Sample distribution; standard error; confidence interval; Using confidence intervals Flashcards
What are population parameters?
μ = population mean. σ^2 = population variance. σ = population standard deviation.
What are sample statistics?
The mean (M), variance (S^2), and standard deviation of a sample (SD/ S)
How can we learn about populations?
By using sample for inference about population
What is a disadvantage of samples?
Sample does not give true picture. It’s like seeing the
world through frosted glass.
how is the accuracy of samples affected?
- Multiple samples of same size (N) differ in their means
(even though all from same population).
-When we take infinitely many sample means we get
the sample distribution.
- Sample distribution is sometimes wide and sometimes narrow.

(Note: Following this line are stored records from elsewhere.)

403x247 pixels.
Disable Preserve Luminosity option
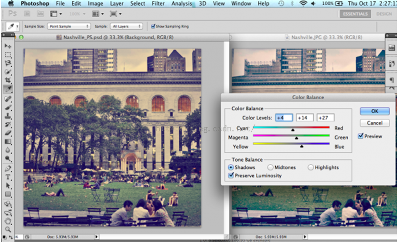[231, 176]
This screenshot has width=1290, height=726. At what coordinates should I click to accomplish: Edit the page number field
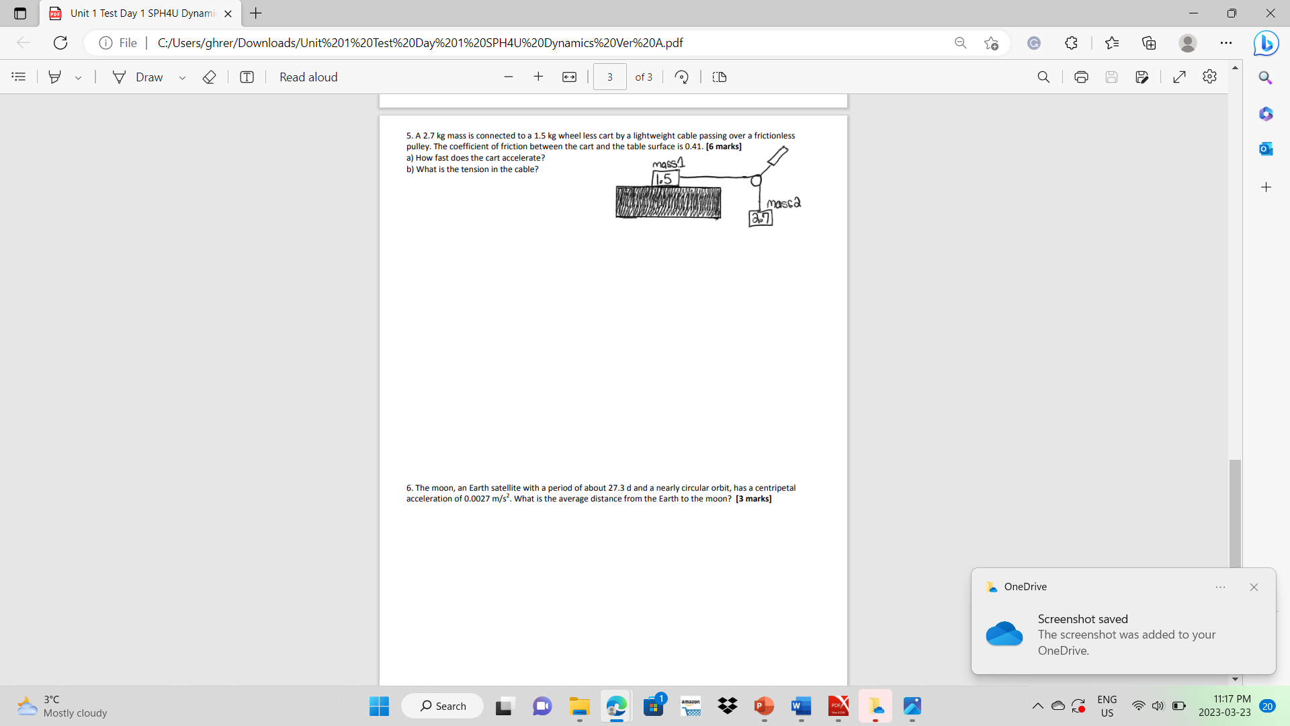[x=609, y=77]
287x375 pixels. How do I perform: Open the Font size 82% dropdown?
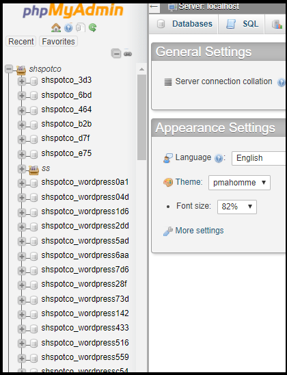pos(237,207)
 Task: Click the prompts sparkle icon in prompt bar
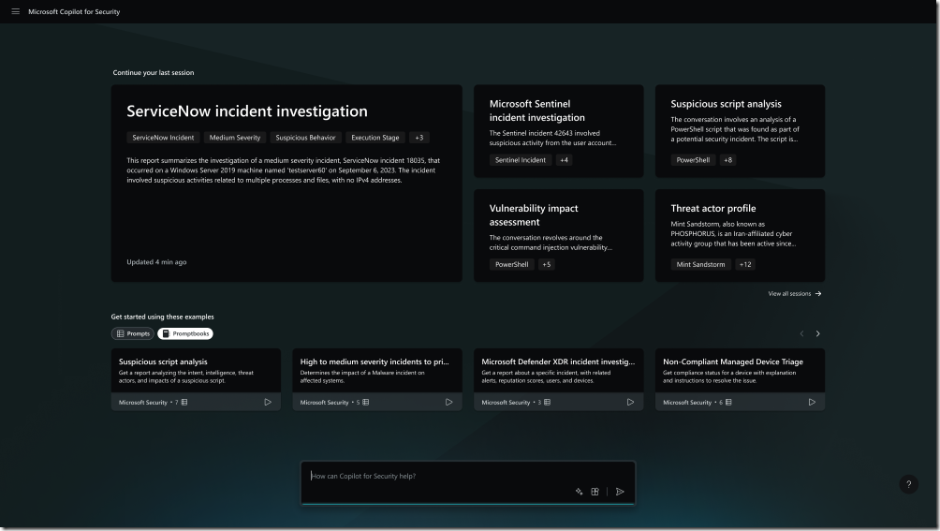click(x=580, y=492)
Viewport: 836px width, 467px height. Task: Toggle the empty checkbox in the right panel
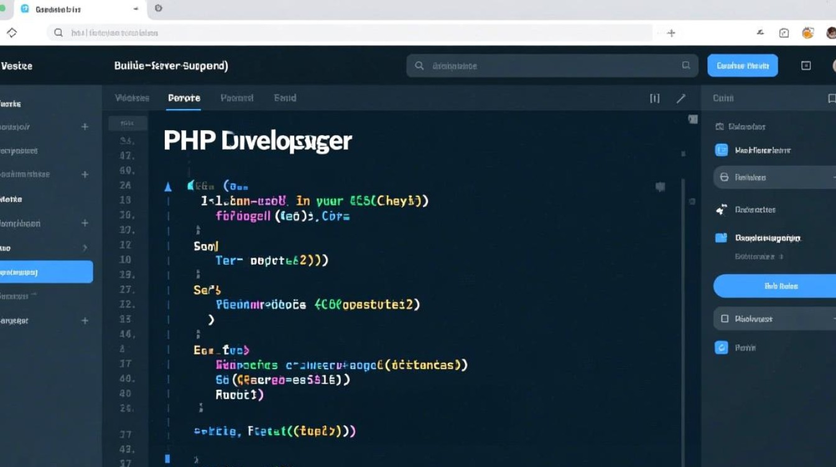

What forms a sample distribution?
multiple sample means form a distribution.
What is an advantage of narrower ditributions?
They are more sensible and offer greater trust
What forms a narrow distribution?
- Larger N (number of means) = narrower sample distribution.
(Law of Large Numbers). - Lower σ (population standard deviation) = narrower sample distribution.
(If σ = 0, every sample mean will be spot on)
What is a standard error (SE)?
The Standard Deviation of the Sample distribution
What does Standard Error (SE) represent?
SE reflects how far, on average, M (mean) is off the mark as an estimate of μ (population mean).
How to describe width of sample distribution?
Narrow sample distribution = M is trustworthy.
How do you calculate SE?
σ
SE = ——-
√N
What is the shape of sampling distributions and what is it based on?
Sampling distribution also has symmetric shape and is centred around μ.
How can you find σ (population standard deviation) to calculate Standard Error?
SD to estimate σ
Thus, we estimate SE as . SD/ √N
How can we increase the precision of our estimate?
To increase the precision of our estimate we can increase N (number of means).